#### DATASET ####

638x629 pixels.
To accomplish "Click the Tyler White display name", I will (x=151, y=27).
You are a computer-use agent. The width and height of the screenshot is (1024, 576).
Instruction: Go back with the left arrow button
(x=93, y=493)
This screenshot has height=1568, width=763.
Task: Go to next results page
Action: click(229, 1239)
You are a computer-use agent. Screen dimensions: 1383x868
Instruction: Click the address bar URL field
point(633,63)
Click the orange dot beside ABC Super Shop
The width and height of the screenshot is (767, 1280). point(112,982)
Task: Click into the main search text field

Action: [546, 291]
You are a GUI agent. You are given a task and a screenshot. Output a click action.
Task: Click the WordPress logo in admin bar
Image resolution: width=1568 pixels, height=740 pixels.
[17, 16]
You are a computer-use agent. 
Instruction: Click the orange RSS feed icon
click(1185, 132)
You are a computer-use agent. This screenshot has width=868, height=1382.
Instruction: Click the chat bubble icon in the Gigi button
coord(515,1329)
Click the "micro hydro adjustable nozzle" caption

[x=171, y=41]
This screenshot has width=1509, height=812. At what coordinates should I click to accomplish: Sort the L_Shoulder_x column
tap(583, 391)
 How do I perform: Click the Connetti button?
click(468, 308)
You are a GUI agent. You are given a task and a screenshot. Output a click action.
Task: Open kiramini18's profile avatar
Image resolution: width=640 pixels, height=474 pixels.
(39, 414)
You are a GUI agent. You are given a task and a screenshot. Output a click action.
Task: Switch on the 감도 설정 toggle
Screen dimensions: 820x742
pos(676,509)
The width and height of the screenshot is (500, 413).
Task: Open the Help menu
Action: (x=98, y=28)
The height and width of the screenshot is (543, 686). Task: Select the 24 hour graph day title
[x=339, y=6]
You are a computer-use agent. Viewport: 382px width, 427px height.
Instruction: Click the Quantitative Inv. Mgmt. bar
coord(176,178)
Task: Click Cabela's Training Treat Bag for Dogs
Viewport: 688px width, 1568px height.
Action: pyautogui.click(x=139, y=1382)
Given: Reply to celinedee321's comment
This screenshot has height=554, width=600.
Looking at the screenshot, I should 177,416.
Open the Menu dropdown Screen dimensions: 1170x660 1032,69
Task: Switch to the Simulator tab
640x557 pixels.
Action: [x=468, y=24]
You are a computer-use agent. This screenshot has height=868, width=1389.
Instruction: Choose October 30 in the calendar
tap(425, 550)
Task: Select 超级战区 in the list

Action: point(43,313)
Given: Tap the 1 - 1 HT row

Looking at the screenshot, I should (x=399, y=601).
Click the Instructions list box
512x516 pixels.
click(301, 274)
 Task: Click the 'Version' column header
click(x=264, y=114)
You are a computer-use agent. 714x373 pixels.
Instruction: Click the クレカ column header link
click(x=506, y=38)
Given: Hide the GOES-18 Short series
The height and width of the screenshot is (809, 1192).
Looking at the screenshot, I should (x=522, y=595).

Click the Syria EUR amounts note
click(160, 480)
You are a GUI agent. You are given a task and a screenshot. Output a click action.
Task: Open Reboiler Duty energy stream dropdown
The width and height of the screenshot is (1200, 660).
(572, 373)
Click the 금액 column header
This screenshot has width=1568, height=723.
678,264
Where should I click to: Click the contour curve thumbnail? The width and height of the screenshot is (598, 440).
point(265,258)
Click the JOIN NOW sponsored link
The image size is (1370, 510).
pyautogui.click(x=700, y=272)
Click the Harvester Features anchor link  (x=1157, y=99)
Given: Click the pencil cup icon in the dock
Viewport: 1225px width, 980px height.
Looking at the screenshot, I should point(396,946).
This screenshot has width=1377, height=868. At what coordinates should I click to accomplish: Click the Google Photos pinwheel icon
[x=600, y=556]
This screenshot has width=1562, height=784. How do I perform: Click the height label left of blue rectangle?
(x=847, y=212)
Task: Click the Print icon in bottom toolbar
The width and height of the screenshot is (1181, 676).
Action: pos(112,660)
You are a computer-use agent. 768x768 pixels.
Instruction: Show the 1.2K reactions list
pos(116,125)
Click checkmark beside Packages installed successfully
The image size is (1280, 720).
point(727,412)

####

> _WHAT NEEDS TO BE DONE_:
Only the lines from the one that holds "Task: Click the Print icon in bottom toolbar" through the end of the records should appear in the answer, each restated exactly.

> _ANSWER SPACE_:
Task: Click the Print icon in bottom toolbar
The width and height of the screenshot is (1181, 676).
Action: pos(112,660)
You are a computer-use agent. 768x768 pixels.
Instruction: Show the 1.2K reactions list
pos(116,125)
Click checkmark beside Packages installed successfully
The image size is (1280, 720).
point(727,412)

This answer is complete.